I am glad you are still working on it! I am trying different things (beans, recipes, techniques, timings etc) all the time. Sometimes I feel like you when it all goes wrong. It is probably one of the most difficult hobbies I have ever taken up and after more than three months, I am still learning! Don't know why I find it so challenging...😂


----------



## Tinkstar (Nov 27, 2020)

Emily said:


> Don't know why I find it so challenging...😂


 You're not the only one, at least in this hobby I can blame equipment 🤣 normally I'd be a pro in my hobby having spent 45 minutes a day, every day, for 5 months 🤣 beans still not dialled in / extracted right lol


----------



## MWJB (Feb 28, 2012)

Tinkstar said:


> You're not the only one, at least in this hobby I can blame equipment 🤣 normally I'd be a pro in my hobby having spent 45 minutes a day, every day, for 5 months 🤣 beans still not dialled in / extracted right lol





Emily said:


> I am glad you are still working on it! I am trying different things (beans, recipes, techniques, timings etc) all the time. Sometimes I feel like you when it all goes wrong. It is probably one of the most difficult hobbies I have ever taken up and after more than three months, I am still learning! Don't know why I find it so challenging...😂


 It really shouldn't be this hard, what are the things that you are finding really difficult/most common type of malfunction?


----------



## Emily (Dec 27, 2020)

MWJB said:


> It really shouldn't be this hard, what are the things that you are finding really difficult/most common type of malfunction?


 I know! 😂

I think I find my machines just a bit scary but I am getting more used to them. They are quite high maintenance with all the cleaning and descaling and things you need to do and remember not to do. Hard to get my head round everything. The instructions that came with mine were pretty hopeless. Then there are the beans and resting them and are they stale and how to store them. I keep a notebook of all my dialling in now and that helps. Such a lot to learn. I still don't think I am getting amazing coffee but I accept it is what it is, and drink it anyway.

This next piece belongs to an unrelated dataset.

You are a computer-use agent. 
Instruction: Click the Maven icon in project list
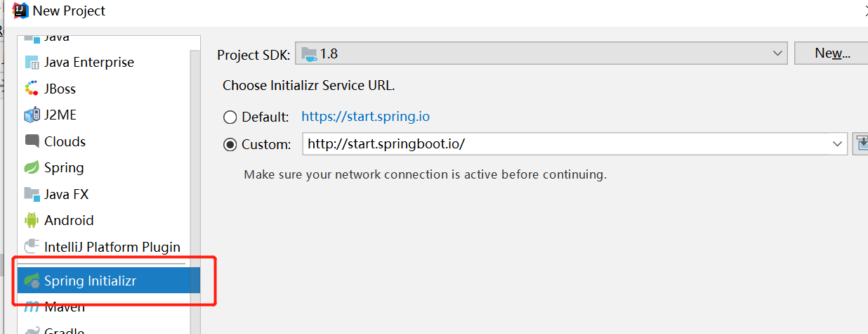pyautogui.click(x=32, y=307)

Steaming the milk just adds another dimension of difficulty 😂

I am not someone who does things in a systematic and organised way and I can be quite clumsy which doesn't help. I am trying to learn to do things instinctively and by experience rather than rely on timing and measuring things too much. I can't really explain why I find it all so daunting but maybe if I say the worst job in the world for me would be something like a chef or barista then perhaps that sums it up.


----------



## MWJB (Feb 28, 2012)

Emily said:


> I know! 😂
> 
> I think I find my machines just a bit scary but I am getting more used to them. They are quite high maintenance with all the cleaning and descaling and things you need to do and remember not to do. Hard to get my head round everything. The instructions that came with mine were pretty hopeless. Then there are the beans and resting them and are they stale and how to store them. I keep a notebook of all my dialling in now and that helps. Such a lot to learn. I still don't think I am getting amazing coffee but I accept it is what it is, and drink it anyway.
> 
> ...


 If you buy beans & let them rest a week/10days, that's fine. Unless you're keeping them for months after resting, don't worry about staling.

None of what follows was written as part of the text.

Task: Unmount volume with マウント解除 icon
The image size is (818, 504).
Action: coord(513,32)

Amazing anything is pretty rare, that's why it is amazing. How about we settle for "pretty nice", or "not horribly (insert fault)".

You need to learn:

what the right dose is for your basket?

What kind of ratio is going to work for you, the coffee you buy (espresso blends may work better at shorter ratios than single origins) & the drinks you make most often (strength).

The grind setting that gives the best flavour.

If you're going to try to do stuff instictively, there is only so much that can help. You can tell so little by brewing coffee by eye/feel, at best you can only be lucky some of the time.

You seem to be overcomplicating things, then as a result, find them daunting. Free yourself of the complication


----------



## Tinkstar (Nov 27, 2020)

MWJB said:


> It really shouldn't be this hard, what are the things that you are finding really difficult/most common type of malfunction?


 I have been using 20g consistently and getting 20g out consistently. I have gone from 1:30 down to 15 seconds, single dosing so I can change. I change grind setting once a day and I drink 3-4 a day 🤷‍♂️ so I have 4 attempts to test that grind.

I'm using a funnel to catch grinds, a wdt tool to avoid mountains and clumps.

I have a spinning level tamp

I watch for donuts or squirts and I think I have that under control thanks to the bpf. Extraction does seem even.

But I just do not get the tasting notes. I plan to go to a shop soon, order an espresso, and a latte to see if I can taste these notes. Is it my extraction, is it my expectation, is it me in process or lack of taste lol.

My latte art is getting there which is something 🤣


----------



## Mrboots2u (May 10, 2013)

At a ratio of 1 to 1 I'd say the strength is masking some taste clarity and it's going to be in the nominal under extracted side which will possibly impact on how the coffee tastes too. Plus most notes On a bag are not representative of how coffee tastes with milk in it , this frustrated me a Little too when ordering . 
More roasters are adding notes with milk, James gourmet for example but most dont

if you enjoy the coffee tho dont stress


----------



## Emily (Dec 27, 2020)

MWJB said:


> You seem to be overcomplicating things, then as a result, find them daunting. Free yourself of the complication 🙂


 Oh I definitely overthink things lol. I am getting a bit more relaxed about it now and have found a method of working that's ok for me.


----------



## MarkHB (Jun 12, 2020)

Tinkstar said:


> But I just do not get the tasting notes. I plan to go to a shop soon, order an espresso, and a latte to see if I can taste these notes. Is it my extraction, is it my expectation, is it me in process or lack of taste lol.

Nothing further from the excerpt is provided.